- Teks yang Diberikan
###

Perempuan di Balik Kesuksesan Jokowi

Buku Perempuan Berhati IkhlasJudul    : Perempuan Berhati Ikhlas
Penulis  : Hamdani M. W., et al
Penerbit  : Kana Media
Cetak    : I, Agustus 2014
Tebal    : XVI + 168 Halaman
Peresensi  : MI Maratona
Guru SMAN 1 Kradenan, Grobogan Jateng.

Pasca penolakan Majelis Hakim Mahkamah Konstitusi terhadap seluruh gugatan perselisihan hasil pemilihan umum (PHPU) yang diajukan pasangan calon presiden dan calon wakil presiden, Prabowo Subianto-Hatta Rajasa, pasangan Joko Widodo-Jusuf Kalla resmi menahkodai Indonesia periode 2014-2019.
Khalayak berpikir kemonceran Jokowi di pelbagai ajang kontestasi politik sekaligus kepercayaan rakyat merupakan murni kerjanya sendiri. Khalayak lupa karakter yang melekat pada diri Jokowi saat ini tak luput dari tangan dingin ibundanya, Sudjiatmi Notomihardjo. Tanpa kepiawaian sang Ibu, mustahil Jokowi tumbuh sebagai pribadi bersahaja dan berkarakter seperti saat ini.
Buku ini hadir mengulas kenangan ibu Sudjiatmi terhadap sosok Jokowi kecil hingga masa kini. Melalui buku berjudul Perempuan Berhati Ikhlas ini, Hamdani dkk mencoba menggambarkan sosok sang Busur, Sudjiatmi yang dengan setia mengasah anaknya dengan nilai-nilai kesederhanaan, kejujuran, dan keikhlasan. Nilai yang ditanamkan sejak Jokowi kecil, remaja, hingga menjadi seorang pemimpin yang jujur dan sederhana.
Sudjiatmi memang bukanlah siapa-siapa. Ia hanya seorang perempuan asal Gumukrejo, sebuah desa di wilayah Kabupaten Boyolali, Provinsi Jawa Tengah. Banyak orang tidak mengenal sosok perempuan ini, karena toh ia hanya perempuan biasa, sebagaimana perempuan kabanyakan. Nama Sudjiatmi mulai melambung seiring ketenaran putranya, Jokowi.

###

- Bahan yang Diberikan
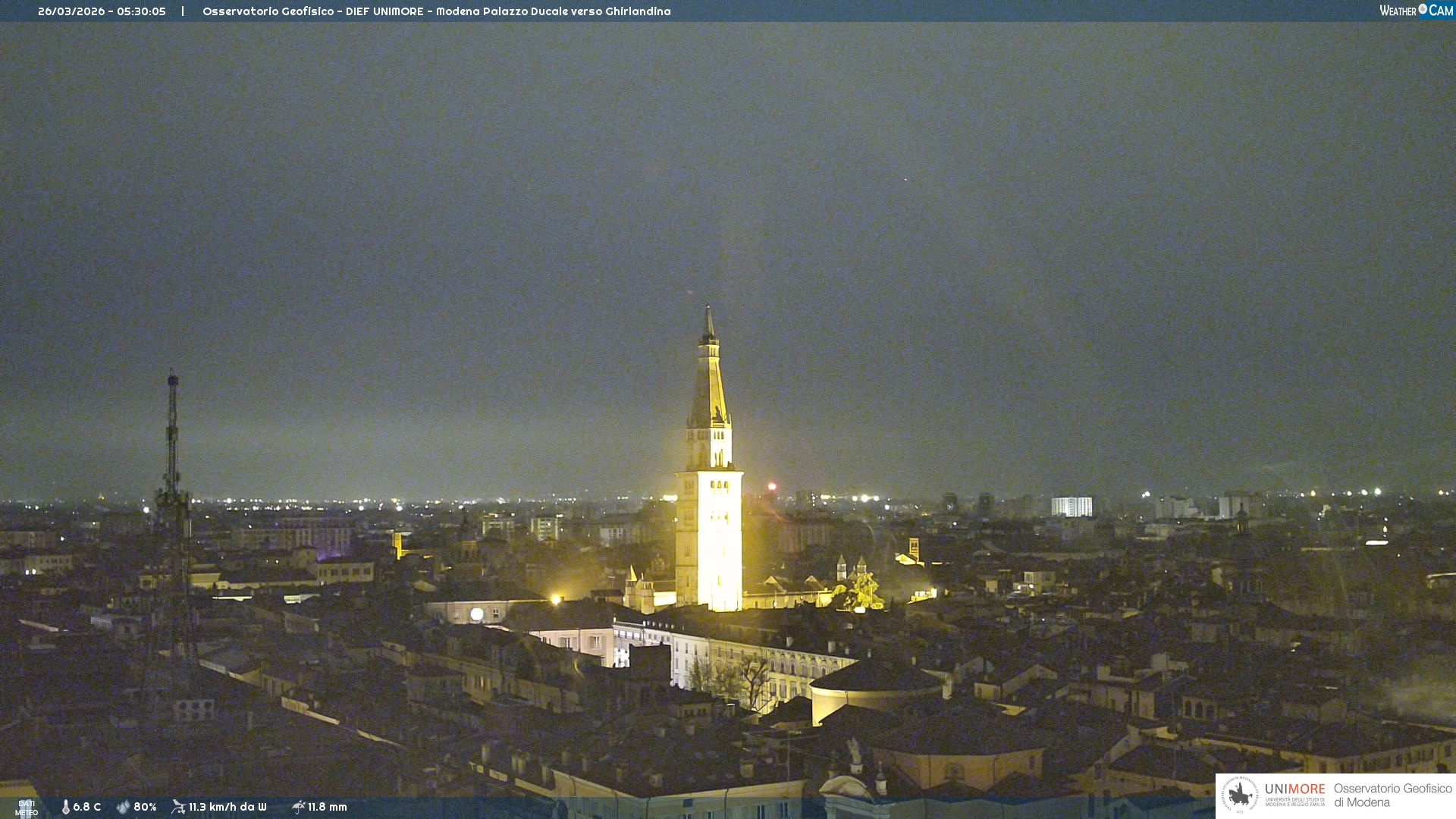Click the Osservatorio Geofisico di Modena label

click(1392, 795)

###

- Tugas yang Dikerjakan
(a) Jawab pertanyaan berikut berdasarkan resensi buku tentang ibunda Jokowi.
(i) Apa nama penerbit buku Perempuan Berhati Ikhlas?
(ii) Untuk periode berapa pasangan Joko Widodo-Jusuf Kalla resmi memimpin Indonesia?
(iii) Dari desa mana Sudjiatmi berasal?
(b) Ringkas paragraf dalam resensi buku tentang ibunda Jokowi yang diawali "Buku ini hadir mengulas" menjadi lebih pendek, dengan tetap memuat fakta-fakta utamanya.
(c) Tolong sambung resensi buku tentang ibunda Jokowi mulai setelah kalimat terakhirnya.
Baris-baris yang menyertai resensi ini tidak diperlukan.

- Jawaban per Tugas
(a)
(i) Kana Media.
(ii) Periode 2014-2019.
(iii) Gumukrejo, sebuah desa di Kabupaten Boyolali, Provinsi Jawa Tengah.

(b) Buku Perempuan Berhati Ikhlas karya Hamdani dkk mengulas kenangan Sudjiatmi tentang Jokowi sejak kecil hingga kini. Buku ini menggambarkan Sudjiatmi sebagai sosok yang setia menanamkan nilai kesederhanaan, kejujuran, dan keikhlasan kepada Jokowi sejak kecil hingga ia menjadi pemimpin yang jujur dan sederhana.

(c)
Sejak kecil Jokowi memang sudah menunjukkan pribadi baik. Ia tidak pernah berantem dengan teman atau tetangga. Mulai usia remaja di SMA bakat Jokowi menjadi pemimpin dan sifat dewasa mulai kelihatan.”Dia sudah bisa mengarahkan ketiga adik-adiknya yang perempuan semua untuk kuliah jurusan apa dan nanti lulus kuliah menjadi kerja apa nantinya,” kata Sujiatmi.
“Sering jadi juara kelas, sampe kelas berapa, SMP, SMA juga juara sekolah,” ujar Sujatmi. Jokowi juga pernah ‘ngambek’ saat tidak diterima di SMA 1 Sukoharjo. Lantas Jokowi bangkit dan berprestasi di SMA 6 Sukoharjo. (hal. 37)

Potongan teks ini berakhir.